I'm building two nice 2500C reels (vintage 1975 and 1976 per the lot numbers) and also have acquired two complete...but very rough (so very affordable)...2500C reels (vintage 1975 per the lot numbers) for parts.  So I have four reels.  All four have brass pinion gears but three of the four have aluminum main gears and one has a brass main gear.

Was this a design revision by Abu or is the brass gear an aftermarket part?  What are everyone's thoughts on the durability of an aluminum main gear? 

I know certain aluminum alloys can be heat treated but it seems to me that brass is a better choice for durability.

Looking at the Abu schematics I only see one P/N for the main gear: 10213

Thanks in advance for any thoughts & advice.

JasonGotaProblem

Check the gear ratio. All the aftermarket aluminum gears I'm familiar with have a faster gear ratio than any stock offering. That would tell you a lot.

Also every Abu baitcaster I've ever been in has a brass main. Even my modern cheapo blackmax
Any machine is a smoke machine if you use it wrong enough.

Walleye Guy

Good point, I'll do that.

If the aluminum is an early version then I wonder if Abu had failures of the aluminum gears.

DougK

aluminum were all aftermarket I believe, and mostly not made anymore because of those durability concerns..

see,
https://www.hedgehog-studio.co.jp/phone/product/647
"The pinion gear is still made of brass.
Due to wear resistance, we will not manufacture extra super duralumin pinion gears in the future."

I'd fish the aluminum until they wear out, then replace with the Avail brand brass.

All my small ABUs have the original brass gear, I don't need high-speed so the stock gearing works fine for me.
ereplacementparts still has the original brass gears for the 3500, which theoretically should fit the 2500 also. I bought one of these for a 3500 rebuild, have not started it yet tho.

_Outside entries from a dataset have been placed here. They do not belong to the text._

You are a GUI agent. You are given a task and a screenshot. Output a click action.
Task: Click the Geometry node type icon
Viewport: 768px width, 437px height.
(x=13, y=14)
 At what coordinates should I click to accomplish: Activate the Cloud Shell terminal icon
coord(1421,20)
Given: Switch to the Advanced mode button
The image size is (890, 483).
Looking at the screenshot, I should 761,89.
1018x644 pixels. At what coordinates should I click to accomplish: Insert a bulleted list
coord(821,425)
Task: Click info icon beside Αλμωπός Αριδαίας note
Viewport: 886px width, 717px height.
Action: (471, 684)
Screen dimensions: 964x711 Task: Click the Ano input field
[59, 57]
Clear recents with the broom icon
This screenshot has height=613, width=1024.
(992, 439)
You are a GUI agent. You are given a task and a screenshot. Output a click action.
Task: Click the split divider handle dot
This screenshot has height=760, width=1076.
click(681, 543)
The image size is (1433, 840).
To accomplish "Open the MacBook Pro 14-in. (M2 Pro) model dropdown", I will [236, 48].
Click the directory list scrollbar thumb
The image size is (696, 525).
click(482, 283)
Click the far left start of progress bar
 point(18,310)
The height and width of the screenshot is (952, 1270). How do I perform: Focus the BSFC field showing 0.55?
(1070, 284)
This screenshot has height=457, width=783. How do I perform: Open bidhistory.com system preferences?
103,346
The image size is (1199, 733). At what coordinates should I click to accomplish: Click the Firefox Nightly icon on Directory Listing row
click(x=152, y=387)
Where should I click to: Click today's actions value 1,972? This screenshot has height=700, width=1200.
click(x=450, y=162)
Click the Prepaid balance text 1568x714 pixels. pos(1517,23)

https://www.ereplacementparts.com/parts/conventional-reels/abu-garcia/erp18322331/drive-gear-975493/?SourceCode=45

drumbum

ABU used a lot of aluminum gears through the `70's.

Still aluminum in some of my `83-84 reels.

jurelometer

The Hedgehog statement on their site about wear was on the high speed pinion gears.  It looks to me like they are still selling their aluminum main gears. Pinions tend to be more vulnerable. And the type of aluminum on the main matters too.  A aluminum/copper alloy gear (e.g., the Avail Duralumin mains) is a whole different animal than something made from cast aluminum.  It could be stronger than brass, but maybe more brittle and noisy.  And a  brass pinion/Duralumin main could be superior in strength and wear resistance than an all brass set.

High speed vs standard gear ratio also makes a difference in durability for drop-in gear set replacements on these type of reels.  What gives you the increase  in gear ratios is the increase in pitch circle (roughly at the center of tooth depth) diameter ratios.

Since they can't move the gears farther apart without moving the gear shaft, they have to somehow decrease the pinion pitch diameter, but the overall pinion diameter is usually pretty small already, so they use shallower (which also means smaller) teeth to help drop the pitch diameters bit more.  Smaller teeth require better alignment to avoid wear and failure, but alignment degrades under load with this class of reel design- not just ABUs, but any star drag with a post style main gear support.

Additionally, the greater the gear ratio the more load on components on the main gear shaft.  Remember that a gear set is essentially a rotating form of a lever.

All of this should matter much less on an ABU 2500 when it is used within the limits that it is designed for, compared to something like a high speed 505 Penn Jigmaster someone plans to crank on yellowtail with.  If you need a high load 2500, it is probably the wrong reel for the job.

I'm with DougK.  Might be better to wait and see if you get any wear that requires replacement.  You might be better off with what you already have.